Elon Musk is challenging the details of a settlement agreement he signed with the SEC requiring him to seek pre-approval for comments about Tesla, of which he is the CEO. He also used to be chairman of Tesla’s board of directors.
He is arguing that his future speech “on matters ranging far beyond the charged violations” cannot be gagged as a condition of settlement by the agency.
However, attorneys for the SEC noted that Mr. Musk “concede[d] that his free speech rights do not permit him to engage in speech that is or could be considered fraudulent or otherwise violative of the securities laws” in the district court, and they stated that the terms of the settlement require him to seek pre-approval from Tesla’s own attorneys, not the government, before speaking publicly about specified matters related to the company, according to court documents.
“Further review is not warranted,” the government said.
After a social media post about Tesla by Mr. Musk in August 2018 caused “significant market disruption,” both parties agreed that Tesla Inc.’s senior executives would implement policy to require that in-house lawyers pre-approve any public written communications, including social media posts, about the company.
In his post, Mr. Musk had claimed to have “funding secured” to take Tesla private. This sent Tesla shares surging by more than 6 percent. But the SEC sued Mr. Musk, alleging that he had misled shareholders with his remarks about taking Tesla private, which never happened.
According to the SEC’s complaint, Tesla violated SEC Rule 13a-15, which requires securities issuers to “maintain disclosure controls and procedures” to “ensure that information required to be disclosed” is properly “recorded, processed, summarised, and reported.”
The SEC later subpoenaed Mr. Musk on Nov. 6, 2021, over multiple social media posts on Twitter “concerning his potential sale of a large portion of his holdings in Tesla,” in violation of the agreement.
The first of the Nov. 6, 2021, Twitter posts stated: “Much is made lately of unrealized gains being a measure of tax avoidance, so I propose selling 10% of my Tesla stock. Do you support this?” The next post stated that he would “abide by the results of this poll, whichever way it goes.”
Mr. Musk, who is also the owner of X Corp., the successor to Twitter, Inc., is challenging the future applicability of his initial agreement with the SEC.
Mr. Musk is seeking relief from the court from the judgment because “applying it prospectively is no longer equitable.”
The court of appeals observed that in his appeal, Mr. Musk was making a new argument “that any waiver of his First Amendment rights is unenforceable.” But it ruled that because he had “not made that argument before the district court,” the court of appeals deemed the argument based on the unconstitutional-conditions doctrine “forfeited.”
The court therefore never addressed the First Amendment challenge on its merits, court documents say.
On March 22, on behalf of the SEC, Solicitor General for the Department of Justice Elizabeth Prelogar told the Supreme Court that Mr. Musk’s arguments did not deserve a hearing.
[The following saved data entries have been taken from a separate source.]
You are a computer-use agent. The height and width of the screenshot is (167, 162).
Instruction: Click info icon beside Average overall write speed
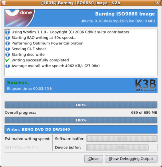click(7, 66)
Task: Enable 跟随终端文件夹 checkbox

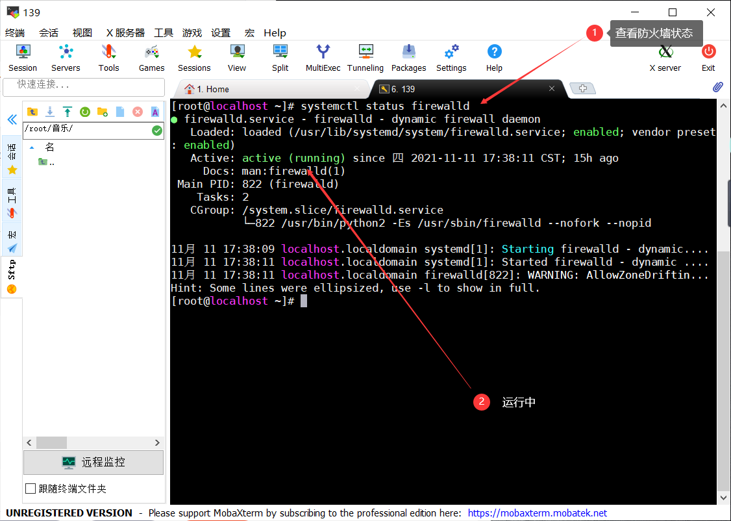Action: click(29, 488)
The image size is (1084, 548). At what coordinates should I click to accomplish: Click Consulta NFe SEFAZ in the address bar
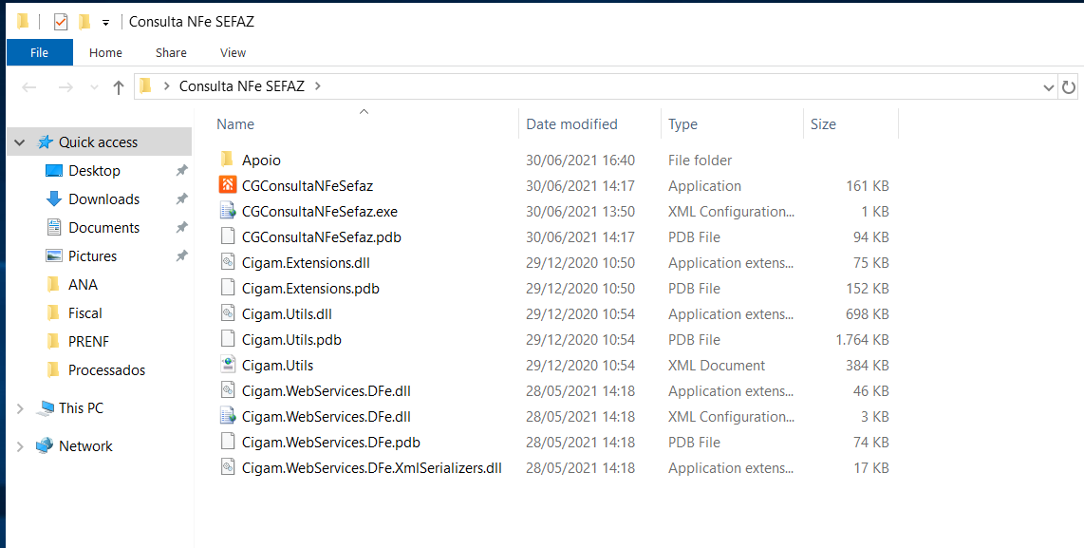[241, 86]
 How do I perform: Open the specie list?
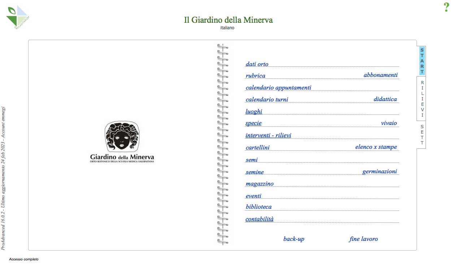tap(253, 123)
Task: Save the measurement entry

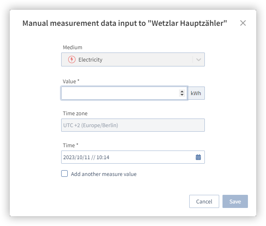Action: tap(235, 201)
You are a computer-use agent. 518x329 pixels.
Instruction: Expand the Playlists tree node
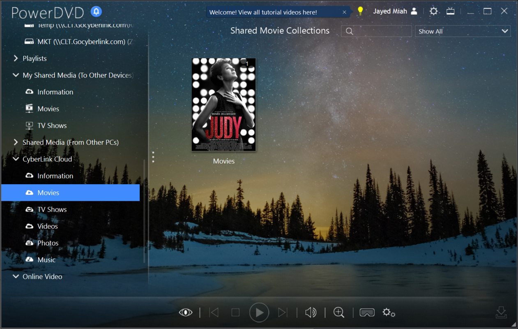pos(16,58)
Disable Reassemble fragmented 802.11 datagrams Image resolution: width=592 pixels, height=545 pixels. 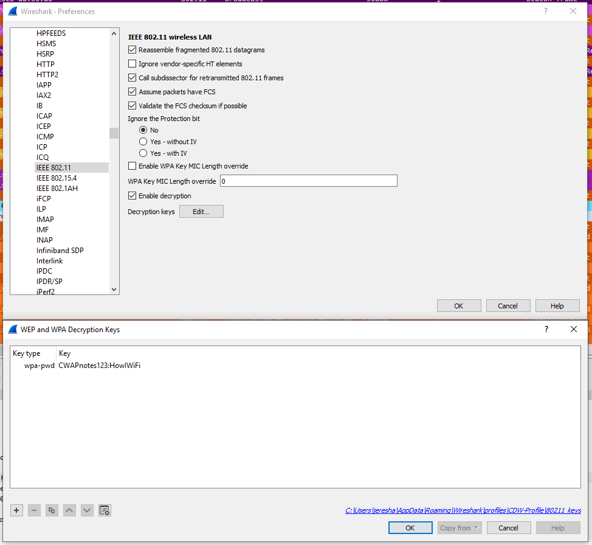coord(133,50)
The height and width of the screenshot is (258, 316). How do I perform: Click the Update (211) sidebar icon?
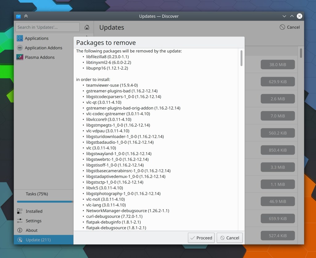coord(20,240)
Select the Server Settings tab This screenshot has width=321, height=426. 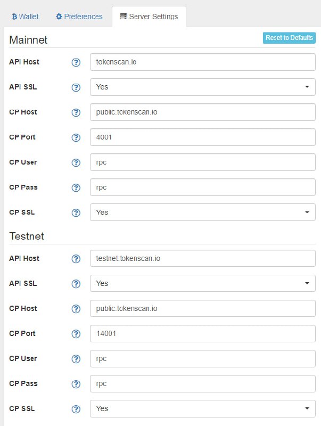[x=149, y=17]
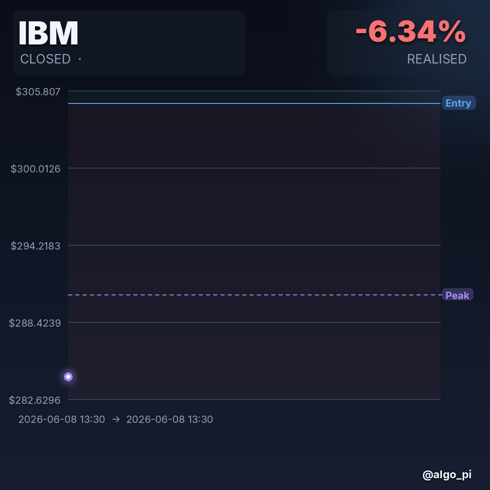This screenshot has height=490, width=490.
Task: Click the blue Entry price line
Action: 254,103
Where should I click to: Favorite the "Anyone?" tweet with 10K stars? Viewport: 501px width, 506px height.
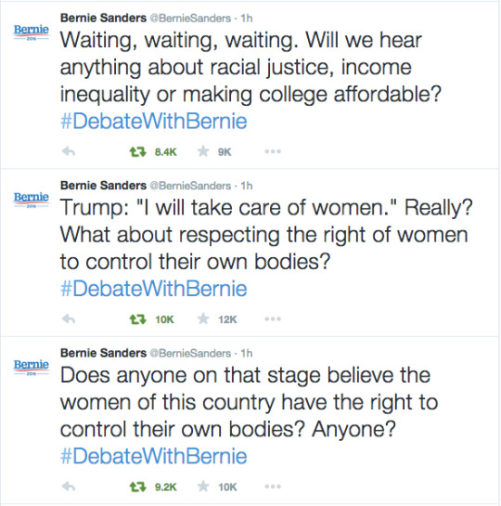[x=203, y=486]
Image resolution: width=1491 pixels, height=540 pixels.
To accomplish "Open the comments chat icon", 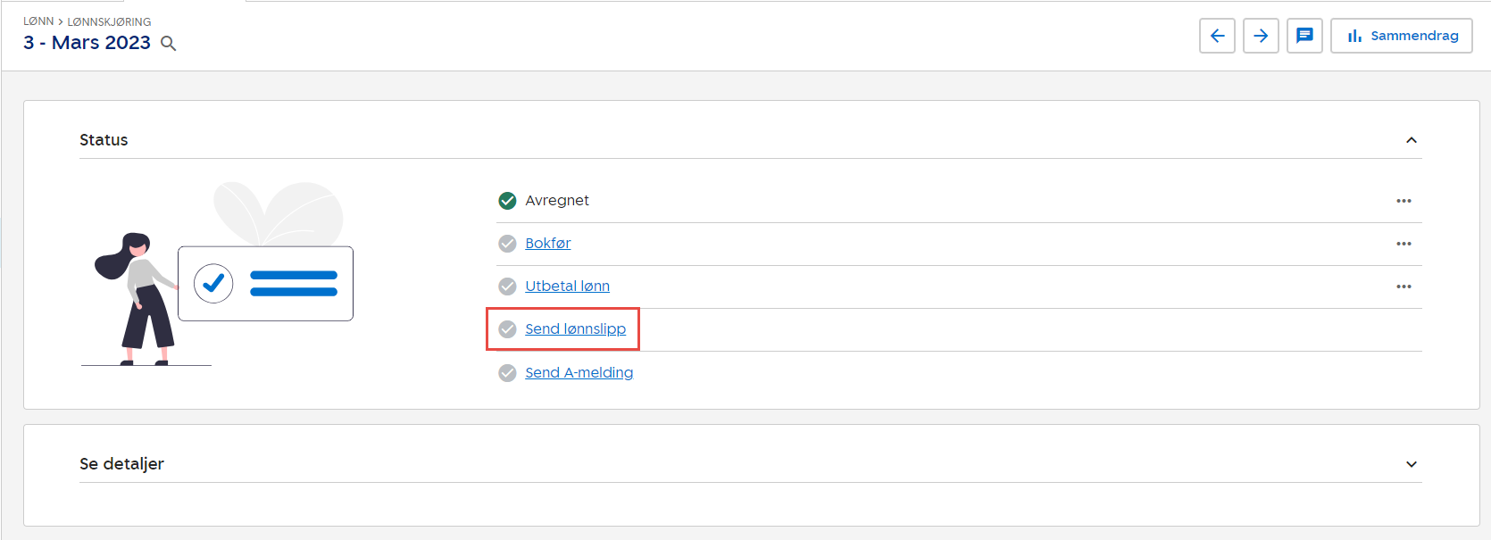I will click(1304, 36).
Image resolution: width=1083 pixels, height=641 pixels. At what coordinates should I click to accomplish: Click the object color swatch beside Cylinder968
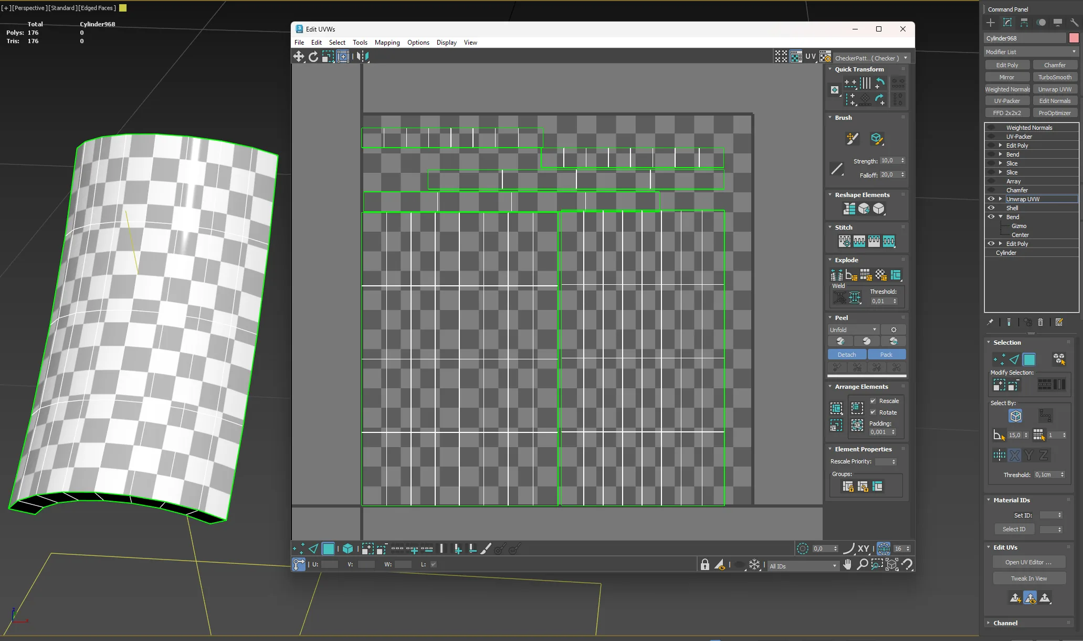click(1074, 38)
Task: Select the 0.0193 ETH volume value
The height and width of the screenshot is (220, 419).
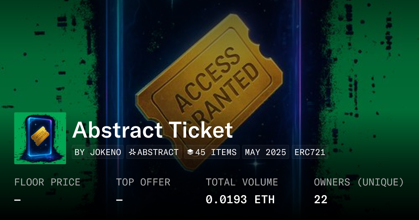Action: click(240, 199)
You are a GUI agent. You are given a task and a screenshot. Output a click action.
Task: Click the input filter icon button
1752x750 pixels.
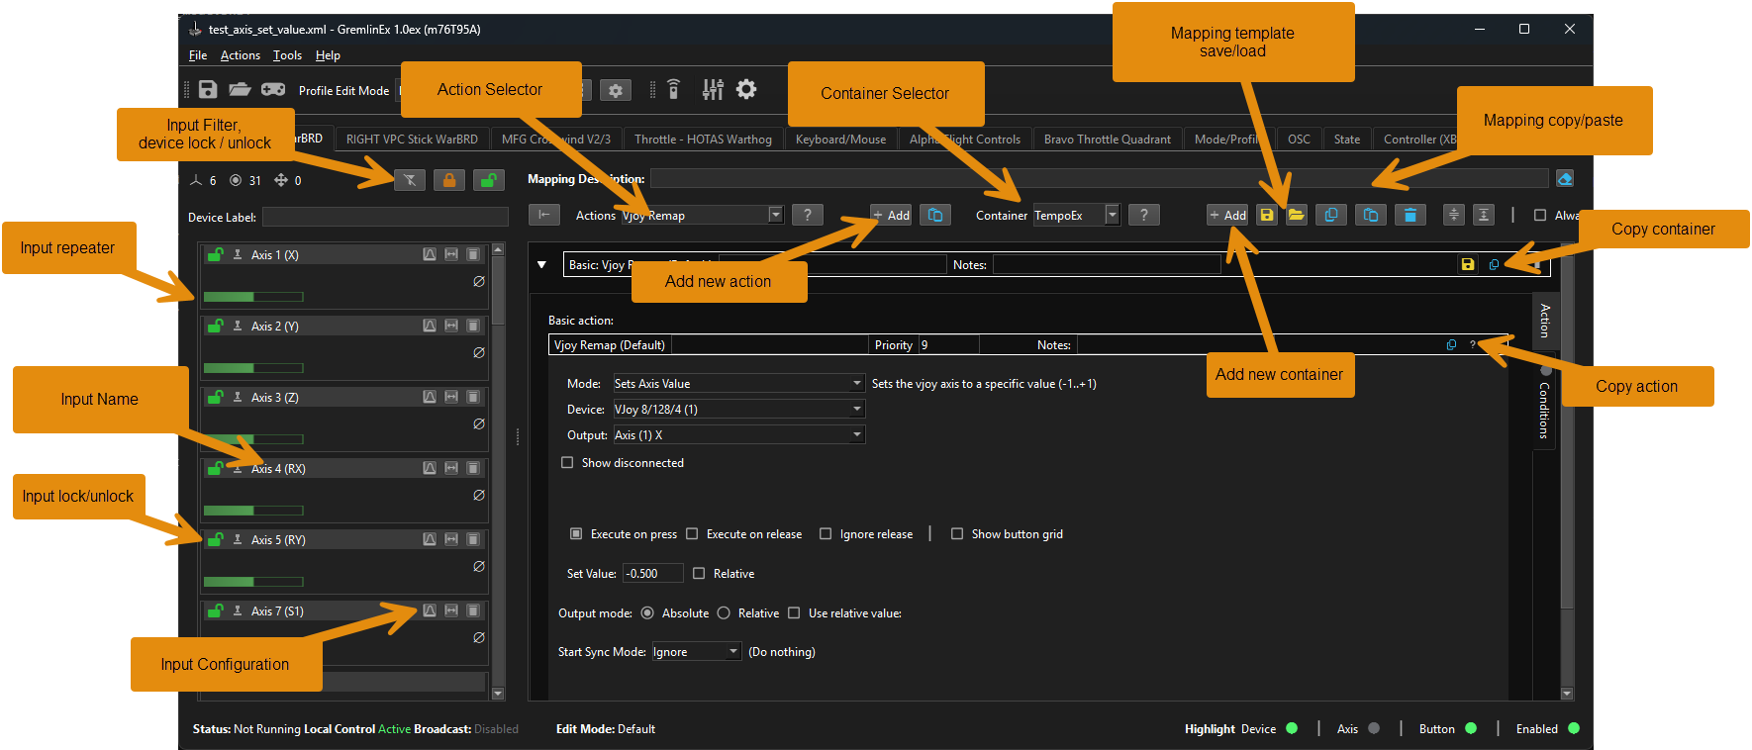410,180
“This court has consistently held that, in resolving litigation, parties may choose to waive even fundamental constitutional rights.”
Mr. Musk argued in his appeal that although he signed the agreement at the time, the terms are in violation of his inalienable First Amendment rights as protected according to the “unconstitutional-conditions doctrine.”
“The notion that an agency may wield its power to decide what parties it regulates may, may not, or must say in the future is deeply at odds with the First Amendment, including the right of the public and investors to hear what Mr. Musk has to say,” court documents say.
“Moreover, because SEC Gag Orders at issue are by their terms non-negotiable, they are unconstitutional conditions in violation of the First Amendment. A private party’s supposed ‘consent’ to a required condition of settlement cannot and does not give the federal government a power of suppression denied it by the First Amendment.”
The appeals court had argued that Mr. Musk “had ‘the right to litigate and defend against the [SEC’s] charges’ or to negotiate a different agreement.”
It cited a similar claim, Romeril v. SEC, which found that a voluntary agreement did not violate the unconstitutional-conditions doctrine.